→ WRITTEN REQUEST:
Rewrite every line of the listing below as a Markdown table with the columns "No." and "Entry", where "No." holds the row number and "Entry" holds the line. Skip blank lines and leave the pictures out of the table.
● ● ●
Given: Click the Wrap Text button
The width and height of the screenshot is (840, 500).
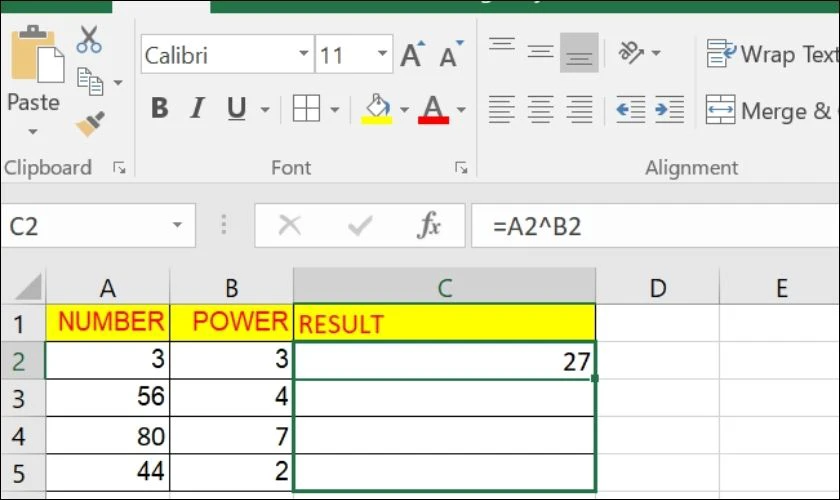Looking at the screenshot, I should coord(771,53).
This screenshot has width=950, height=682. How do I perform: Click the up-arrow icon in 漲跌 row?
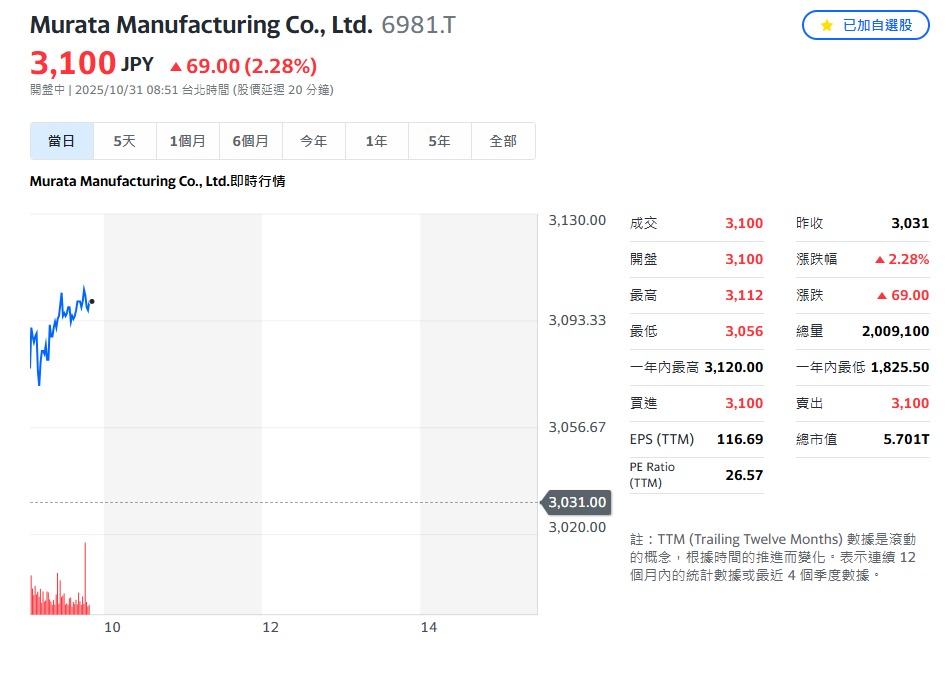pos(882,296)
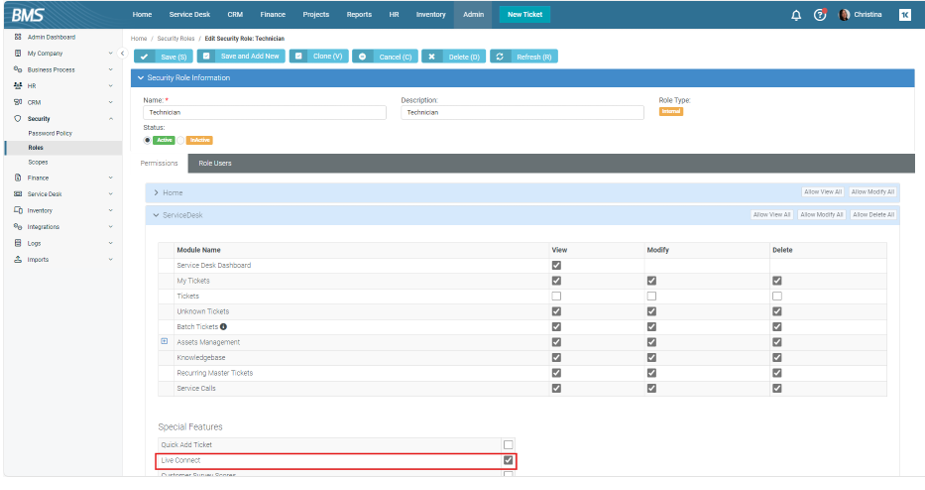Switch to the Role Users tab
The width and height of the screenshot is (925, 490).
point(215,163)
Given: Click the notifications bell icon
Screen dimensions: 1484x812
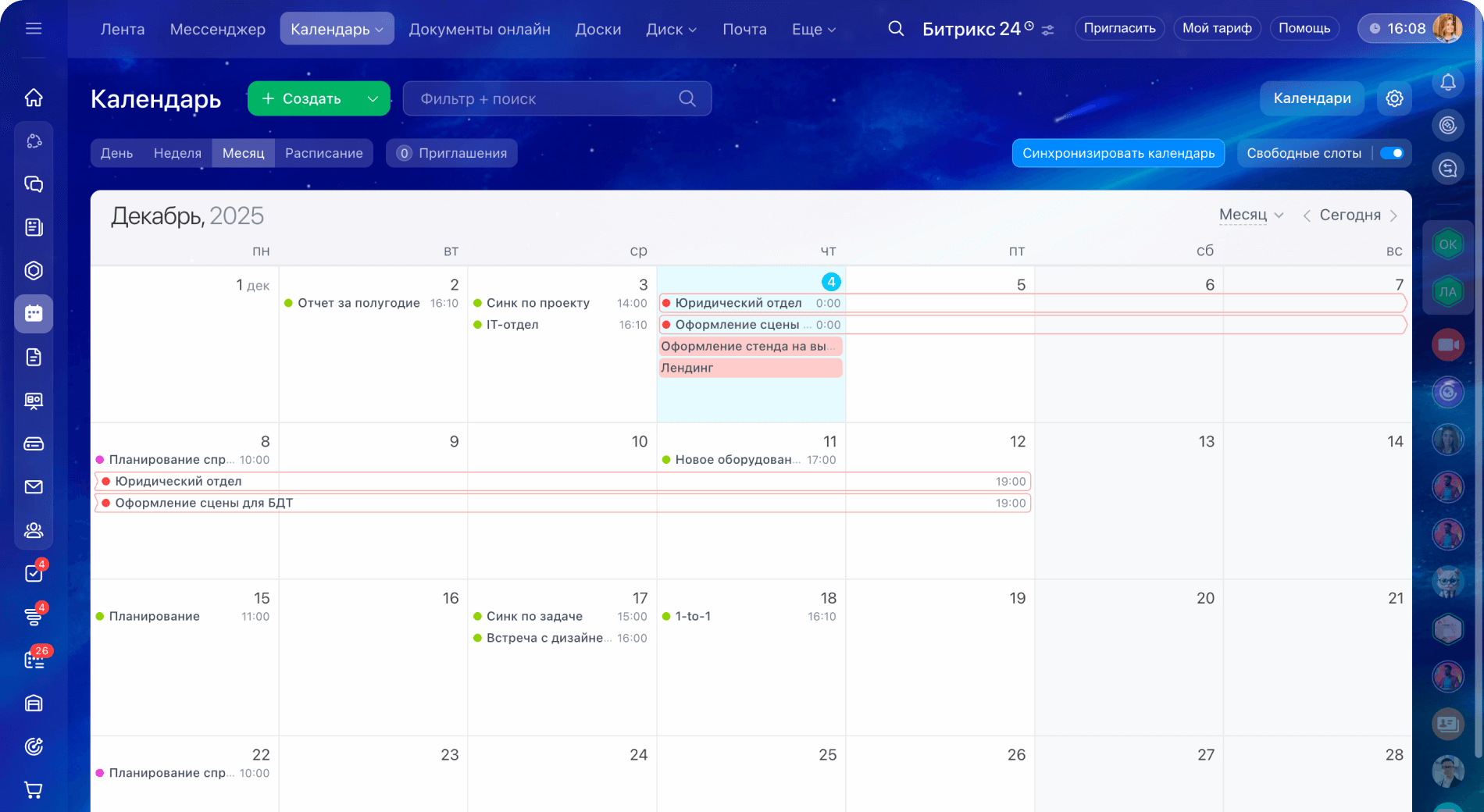Looking at the screenshot, I should click(1447, 82).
● ● ●
→ SOLVED PROBLEM:
| No. | Entry |
|---|---|
| 1 | Given: Click the Wrap Text button |
| 2 | The width and height of the screenshot is (840, 500). |
| 3 | Looking at the screenshot, I should coord(771,53). |
| 4 | This screenshot has width=950, height=682. How do I perform: Click the up-arrow icon in 漲跌 row? |
| 5 | pos(882,296) |
| 6 | Switch to the Role Users tab |
| 7 | The width and height of the screenshot is (925, 490). |
| 8 | point(215,163) |
| 9 | Given: Click the notifications bell icon |
| 10 | Screen dimensions: 1484x812 |
| 11 | Looking at the screenshot, I should click(1447, 82). |